The Current Situation

I've recently been laid off from that startup, and so I've got time to think again about WarStrike, and where I might go from here. But I've still got to find a day job first. One that won't put limitations on what I can work on outside of office hours. Right now that job hunt, like last year, is taking up almost all of my time. It also doesn't help that I recently had a basement flood that has my home studio in complete disarray. Fixing that will take another month, at least.

Is There A Plan?

Oh yes, there's a plan. Whether I can do it all myself or not, and how long it takes, is another matter.

First, the rules in the book need to be completed to a beta release state. I can leave out vehicles and other advanced stuff. That leaves completing the missions section, and the creation of more test units for the Republic and the Fallen. The quick reference guide also needs an update.
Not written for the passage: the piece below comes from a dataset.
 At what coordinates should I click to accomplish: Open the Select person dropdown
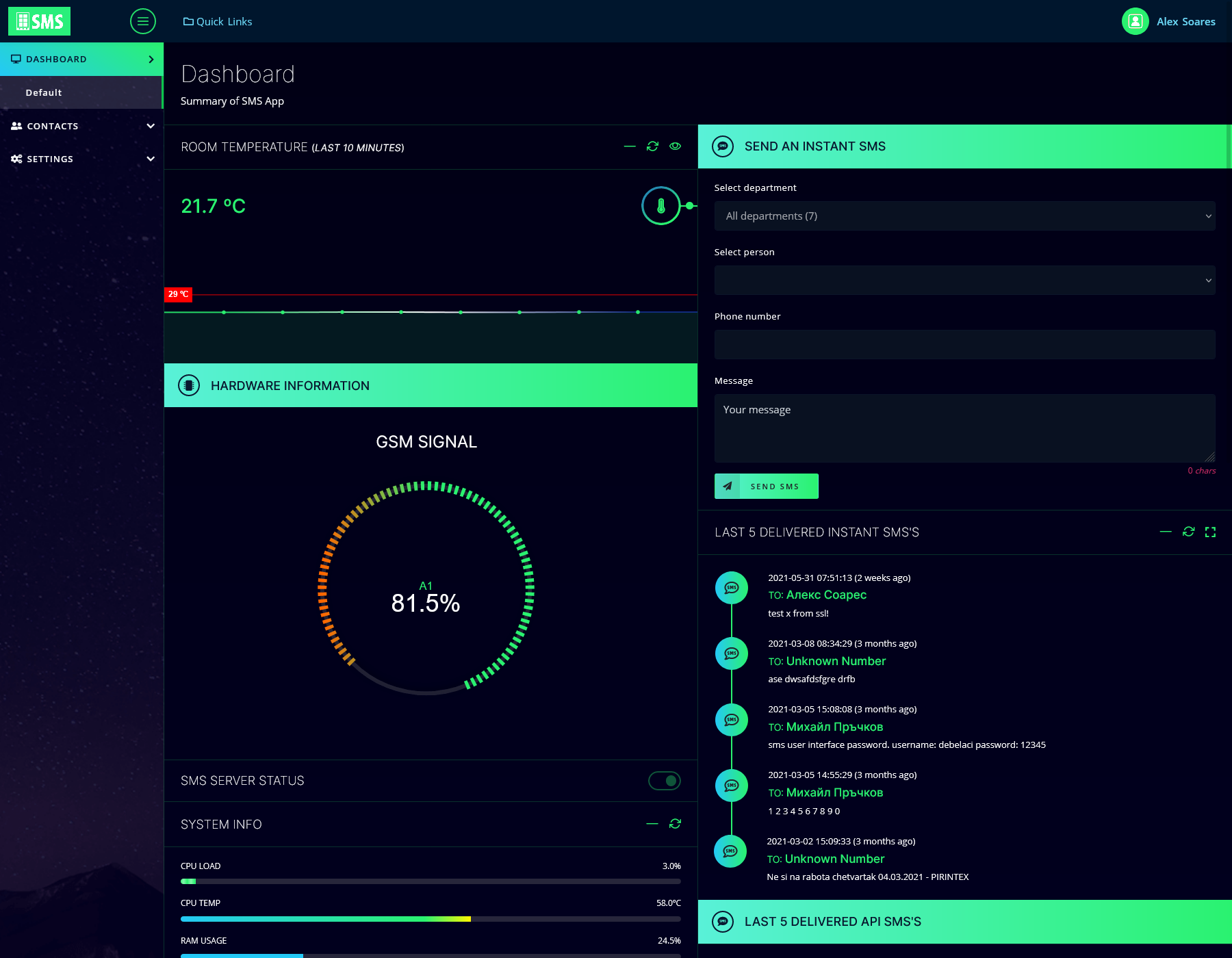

Deep fluff needs to be written. I've got outlines for about 5-6 linked short stories that would introduce players to the WarStrike universe. But I still need to write them.

We've got some initial fluff for the factions, but it needs to be improved upon. For the factions that won't get an initial set of test units, we need to have some design notes that describe our intentions for how they're going to be different/unique.

And then there's the software...

It's always been the plan to make the WarStrike rulebook a free download, as that's the best way to drive adoption. But monetization means creating subscription software that can handle army creation/customization, player rankings, etc.

While working my last job, I was exposed to a cross-platform development environment that would make this easier. But I'm a graphics coder by trade, and there's some stuff, like database interaction, that would take be forever for me to learn poorly. Ideally, I'd design/code the interface and let someone else handle the back-end. 

But that requires money.

I probably should have jumped on the Patreon bandwagon years ago, but I didn't want to promise something that I couldn't deliver a strong beta product for first. Nor did I want to have the pressure to simply kick out a poorly tested and non-iterated game design simply for the sake of hitting a funding goal. I still feel that way, because too many games have died doing just that.

So ideally... Finish the first beta. Write some fluff. Release the Beta. Get some funding. Write the software needed. Start real production.

Just as soon as I can find a day job and get my studio rebuilt.

Or... I get another offer I can't refuse from a company that wants to pay me six figures for 100% of my focus, and the project goes on hold again. 

Long-time readers might remember conversations on this blog about why most game designs are so poor, and the answer was that the best people work in much more lucrative fields. Well... That's where I find myself currently.